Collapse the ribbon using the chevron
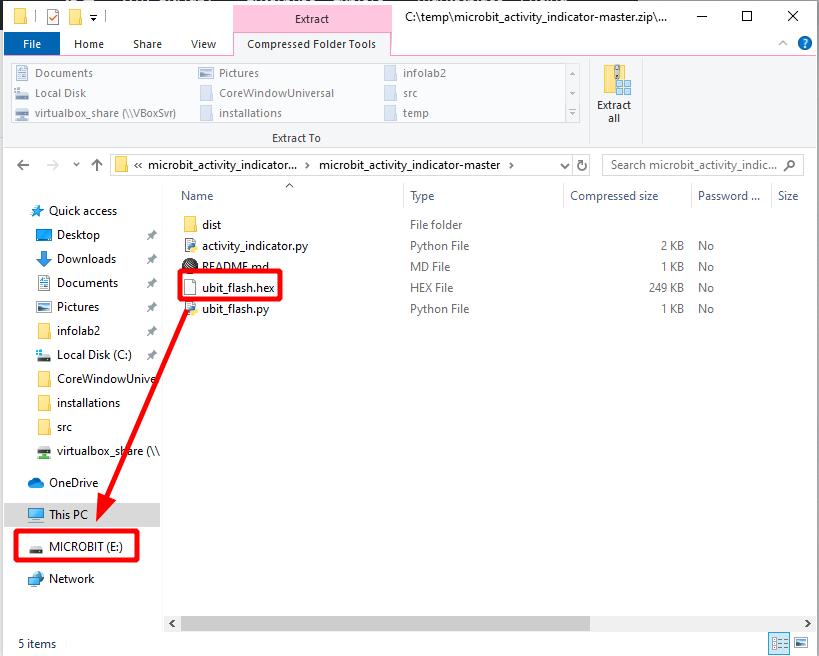 click(x=782, y=44)
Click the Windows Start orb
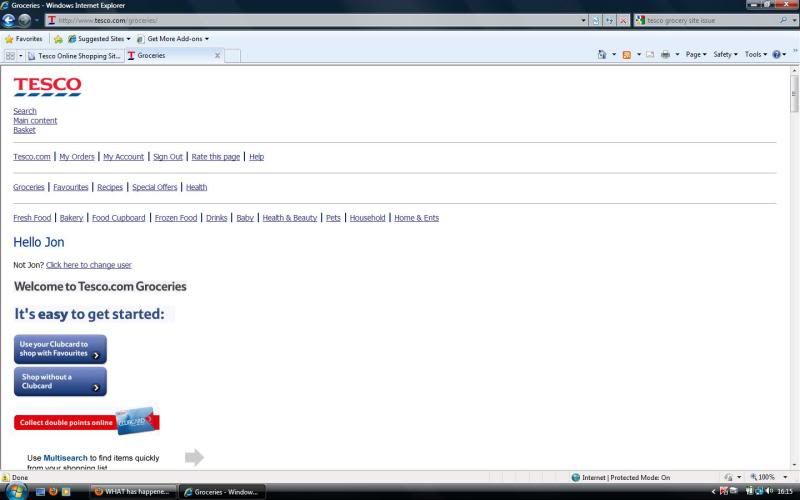Screen dimensions: 800x500 (15, 491)
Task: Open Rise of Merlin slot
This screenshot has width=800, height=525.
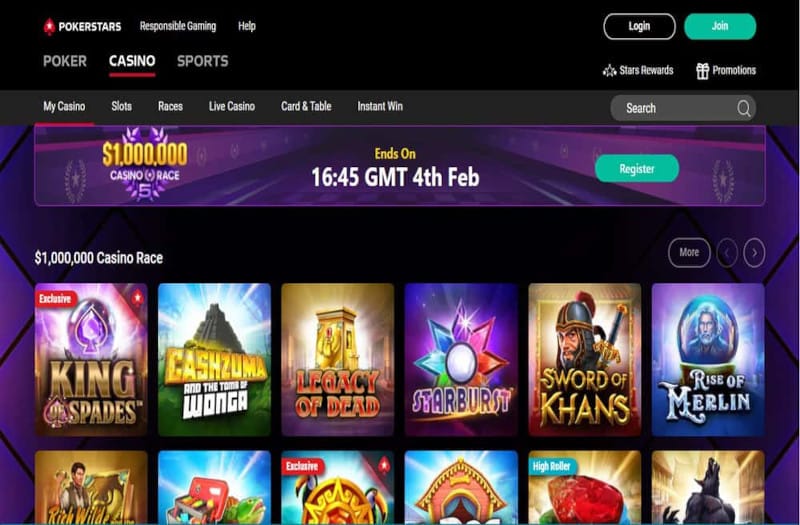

****************************************

### [YOUR INSTRUCTIONS]
Rewrite the entries above with "chevron" replaced by "arrow" and all else unchanged. Leave the pictures out.

### [EXPECTED ANSWER]
Collapse the ribbon using the arrow
 click(x=782, y=44)
Click the Windows Start orb
Screen dimensions: 800x500 (15, 491)
Task: Open Rise of Merlin slot
This screenshot has width=800, height=525.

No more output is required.